*** Opening of Supplied information ***

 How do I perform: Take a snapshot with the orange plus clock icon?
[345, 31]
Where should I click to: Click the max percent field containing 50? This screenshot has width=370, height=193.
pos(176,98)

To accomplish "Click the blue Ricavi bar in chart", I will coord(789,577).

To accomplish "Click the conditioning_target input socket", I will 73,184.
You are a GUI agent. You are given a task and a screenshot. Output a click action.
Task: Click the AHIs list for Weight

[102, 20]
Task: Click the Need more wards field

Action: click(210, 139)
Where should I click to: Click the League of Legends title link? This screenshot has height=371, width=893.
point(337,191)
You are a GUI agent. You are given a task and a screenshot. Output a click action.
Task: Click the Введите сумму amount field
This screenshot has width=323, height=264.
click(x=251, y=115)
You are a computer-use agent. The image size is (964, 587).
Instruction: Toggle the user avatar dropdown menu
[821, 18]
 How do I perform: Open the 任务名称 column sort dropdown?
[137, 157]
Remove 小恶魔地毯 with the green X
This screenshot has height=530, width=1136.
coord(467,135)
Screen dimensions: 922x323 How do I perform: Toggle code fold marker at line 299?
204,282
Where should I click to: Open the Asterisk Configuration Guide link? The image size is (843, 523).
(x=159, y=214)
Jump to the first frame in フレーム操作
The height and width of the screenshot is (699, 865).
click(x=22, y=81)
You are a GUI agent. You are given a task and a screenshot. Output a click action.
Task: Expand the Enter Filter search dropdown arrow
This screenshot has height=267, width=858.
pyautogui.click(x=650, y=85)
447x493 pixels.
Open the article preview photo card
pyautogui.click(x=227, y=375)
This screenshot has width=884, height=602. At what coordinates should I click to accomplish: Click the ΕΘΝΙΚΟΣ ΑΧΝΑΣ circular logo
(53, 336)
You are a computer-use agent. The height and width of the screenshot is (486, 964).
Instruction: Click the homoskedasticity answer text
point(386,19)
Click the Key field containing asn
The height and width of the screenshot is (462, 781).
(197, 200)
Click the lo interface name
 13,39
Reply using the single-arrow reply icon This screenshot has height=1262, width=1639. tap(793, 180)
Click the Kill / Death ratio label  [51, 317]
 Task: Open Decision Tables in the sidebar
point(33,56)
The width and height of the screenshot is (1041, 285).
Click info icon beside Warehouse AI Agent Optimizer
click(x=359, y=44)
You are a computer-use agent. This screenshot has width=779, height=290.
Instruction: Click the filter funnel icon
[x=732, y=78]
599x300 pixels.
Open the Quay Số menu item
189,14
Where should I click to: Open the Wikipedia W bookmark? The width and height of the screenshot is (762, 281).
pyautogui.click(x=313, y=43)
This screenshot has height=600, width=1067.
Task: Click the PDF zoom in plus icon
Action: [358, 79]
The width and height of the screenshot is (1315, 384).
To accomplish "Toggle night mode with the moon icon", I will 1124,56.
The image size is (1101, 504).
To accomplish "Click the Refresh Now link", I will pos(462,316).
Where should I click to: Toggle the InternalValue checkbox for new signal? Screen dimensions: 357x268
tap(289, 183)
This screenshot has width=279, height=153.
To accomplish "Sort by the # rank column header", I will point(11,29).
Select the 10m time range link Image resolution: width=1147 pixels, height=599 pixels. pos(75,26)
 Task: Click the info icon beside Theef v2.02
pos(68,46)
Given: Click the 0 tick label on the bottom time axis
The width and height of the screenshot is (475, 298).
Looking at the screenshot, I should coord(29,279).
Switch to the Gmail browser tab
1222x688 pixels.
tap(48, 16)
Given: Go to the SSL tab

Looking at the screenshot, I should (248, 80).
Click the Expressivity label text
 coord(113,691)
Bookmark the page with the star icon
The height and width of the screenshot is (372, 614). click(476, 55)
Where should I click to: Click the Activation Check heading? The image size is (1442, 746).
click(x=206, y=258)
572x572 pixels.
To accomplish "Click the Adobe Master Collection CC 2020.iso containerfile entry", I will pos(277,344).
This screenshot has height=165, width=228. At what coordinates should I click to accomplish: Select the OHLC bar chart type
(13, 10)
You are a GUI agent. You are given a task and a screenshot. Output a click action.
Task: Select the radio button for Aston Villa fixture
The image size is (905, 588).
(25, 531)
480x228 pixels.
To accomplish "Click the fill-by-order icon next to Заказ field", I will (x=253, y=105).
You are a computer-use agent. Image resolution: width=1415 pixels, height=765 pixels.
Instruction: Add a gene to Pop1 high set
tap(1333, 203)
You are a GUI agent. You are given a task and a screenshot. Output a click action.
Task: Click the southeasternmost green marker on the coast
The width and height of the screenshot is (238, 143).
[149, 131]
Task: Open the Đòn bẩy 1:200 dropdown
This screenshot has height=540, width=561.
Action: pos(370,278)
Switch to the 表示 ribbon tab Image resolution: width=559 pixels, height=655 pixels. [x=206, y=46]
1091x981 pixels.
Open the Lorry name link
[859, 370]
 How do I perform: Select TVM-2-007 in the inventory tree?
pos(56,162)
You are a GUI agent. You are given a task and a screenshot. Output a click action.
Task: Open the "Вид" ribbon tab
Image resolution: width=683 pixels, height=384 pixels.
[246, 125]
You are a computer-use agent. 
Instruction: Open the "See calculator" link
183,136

*** Close of Supplied information ***

## Work order
Please write out the data again exactly as it stands.

## Answer area
 How do I perform: Take a snapshot with the orange plus clock icon?
[345, 31]
Where should I click to: Click the max percent field containing 50? This screenshot has width=370, height=193.
pos(176,98)

To accomplish "Click the blue Ricavi bar in chart", I will coord(789,577).

To accomplish "Click the conditioning_target input socket", I will 73,184.
You are a GUI agent. You are given a task and a screenshot. Output a click action.
Task: Click the AHIs list for Weight

[102, 20]
Task: Click the Need more wards field

Action: click(210, 139)
Where should I click to: Click the League of Legends title link? This screenshot has height=371, width=893.
point(337,191)
You are a GUI agent. You are given a task and a screenshot. Output a click action.
Task: Click the Введите сумму amount field
This screenshot has width=323, height=264.
click(x=251, y=115)
You are a computer-use agent. The image size is (964, 587).
Instruction: Toggle the user avatar dropdown menu
[821, 18]
 How do I perform: Open the 任务名称 column sort dropdown?
[137, 157]
Remove 小恶魔地毯 with the green X
This screenshot has height=530, width=1136.
coord(467,135)
Screen dimensions: 922x323 How do I perform: Toggle code fold marker at line 299?
204,282
Where should I click to: Open the Asterisk Configuration Guide link? The image size is (843, 523).
(x=159, y=214)
Jump to the first frame in フレーム操作
The height and width of the screenshot is (699, 865).
click(x=22, y=81)
You are a GUI agent. You are given a task and a screenshot. Output a click action.
Task: Expand the Enter Filter search dropdown arrow
This screenshot has height=267, width=858.
pyautogui.click(x=650, y=85)
447x493 pixels.
Open the article preview photo card
pyautogui.click(x=227, y=375)
This screenshot has width=884, height=602. At what coordinates should I click to accomplish: Click the ΕΘΝΙΚΟΣ ΑΧΝΑΣ circular logo
(53, 336)
You are a computer-use agent. The height and width of the screenshot is (486, 964).
Instruction: Click the homoskedasticity answer text
point(386,19)
Click the Key field containing asn
The height and width of the screenshot is (462, 781).
(197, 200)
Click the lo interface name
 13,39
Reply using the single-arrow reply icon This screenshot has height=1262, width=1639. tap(793, 180)
Click the Kill / Death ratio label  [51, 317]
 Task: Open Decision Tables in the sidebar
point(33,56)
The width and height of the screenshot is (1041, 285).
Click info icon beside Warehouse AI Agent Optimizer
click(x=359, y=44)
You are a computer-use agent. This screenshot has width=779, height=290.
Instruction: Click the filter funnel icon
[x=732, y=78]
599x300 pixels.
Open the Quay Số menu item
189,14
Where should I click to: Open the Wikipedia W bookmark? The width and height of the screenshot is (762, 281).
pyautogui.click(x=313, y=43)
This screenshot has height=600, width=1067.
Task: Click the PDF zoom in plus icon
Action: [358, 79]
The width and height of the screenshot is (1315, 384).
To accomplish "Toggle night mode with the moon icon", I will 1124,56.
The image size is (1101, 504).
To accomplish "Click the Refresh Now link", I will pos(462,316).
Where should I click to: Toggle the InternalValue checkbox for new signal? Screen dimensions: 357x268
tap(289, 183)
This screenshot has width=279, height=153.
To accomplish "Sort by the # rank column header", I will point(11,29).
Select the 10m time range link Image resolution: width=1147 pixels, height=599 pixels. pos(75,26)
 Task: Click the info icon beside Theef v2.02
pos(68,46)
Given: Click the 0 tick label on the bottom time axis
The width and height of the screenshot is (475, 298).
Looking at the screenshot, I should coord(29,279).
Switch to the Gmail browser tab
1222x688 pixels.
tap(48, 16)
Given: Go to the SSL tab

Looking at the screenshot, I should (248, 80).
Click the Expressivity label text
 coord(113,691)
Bookmark the page with the star icon
The height and width of the screenshot is (372, 614). click(476, 55)
Where should I click to: Click the Activation Check heading? The image size is (1442, 746).
click(x=206, y=258)
572x572 pixels.
To accomplish "Click the Adobe Master Collection CC 2020.iso containerfile entry", I will pos(277,344).
This screenshot has height=165, width=228. At what coordinates should I click to accomplish: Select the OHLC bar chart type
(13, 10)
You are a GUI agent. You are given a task and a screenshot. Output a click action.
Task: Select the radio button for Aston Villa fixture
The image size is (905, 588).
(25, 531)
480x228 pixels.
To accomplish "Click the fill-by-order icon next to Заказ field", I will (x=253, y=105).
You are a computer-use agent. Image resolution: width=1415 pixels, height=765 pixels.
Instruction: Add a gene to Pop1 high set
tap(1333, 203)
You are a GUI agent. You are given a task and a screenshot. Output a click action.
Task: Click the southeasternmost green marker on the coast
The width and height of the screenshot is (238, 143).
[149, 131]
Task: Open the Đòn bẩy 1:200 dropdown
This screenshot has height=540, width=561.
Action: pos(370,278)
Switch to the 表示 ribbon tab Image resolution: width=559 pixels, height=655 pixels. [x=206, y=46]
1091x981 pixels.
Open the Lorry name link
[859, 370]
 How do I perform: Select TVM-2-007 in the inventory tree?
pos(56,162)
You are a GUI agent. You are given a task and a screenshot. Output a click action.
Task: Open the "Вид" ribbon tab
Image resolution: width=683 pixels, height=384 pixels.
[246, 125]
You are a computer-use agent. 
Instruction: Open the "See calculator" link
183,136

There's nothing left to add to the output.